Dans le commentaire sur Wittgenstein et Bernhard, relevez toutes les choses qui, d'après le texte, « rendent la vie absurde, presque ridicule ».

Segment de texte |
· · · · · · ·
Rédigé par : christiane | 13 février 2011 à 14:18
Oui mais, il y a la fin du texte et cette citation non anodine des livres de Ludwig Wittgenstein et de Thomas Bernhard, le philosophe et l'écrivain. Alors, après avoir hésité, je reviens dans la morsure. Ce T.B. était un fauteur de troubles, un ironiste si proche de ce L.W., poète-philosophe si pur, presque en exil, loin de lui-même. Des grands solitaires obsédés par la mort et le suicide, écoeurés par l'hypocrisie de la société autrichienne qu'ils vivaient dans un rapport d'amour-haine. Ce passage vie-mort, ce mystère, ce chemin vers le néant, cette colère, cette ironie, cette douleur, cette pensée de la mort rendent la vie absurde, presque ridicule. La plume acérée de Vitaliano Trevisan a su les trouver. Pour lui aussi la mort et son obscurité engendrent une écriture incandescente, exigeante et cruelle attirant son contraire : la lumière. Obscurité spirituelle, ascèse... un même désespoir.
· · · · · · ·
Extrait source |
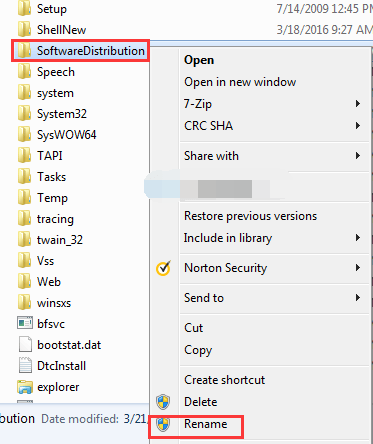The height and width of the screenshot is (444, 373).
Task: Click the System32 folder icon
Action: (24, 114)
· · · · · · ·
Résultat |
- ce passage vie-mort
- ce mystère
- ce chemin vers le néant
- cette colère
- cette ironie
- cette douleur
- cette pensée de la mort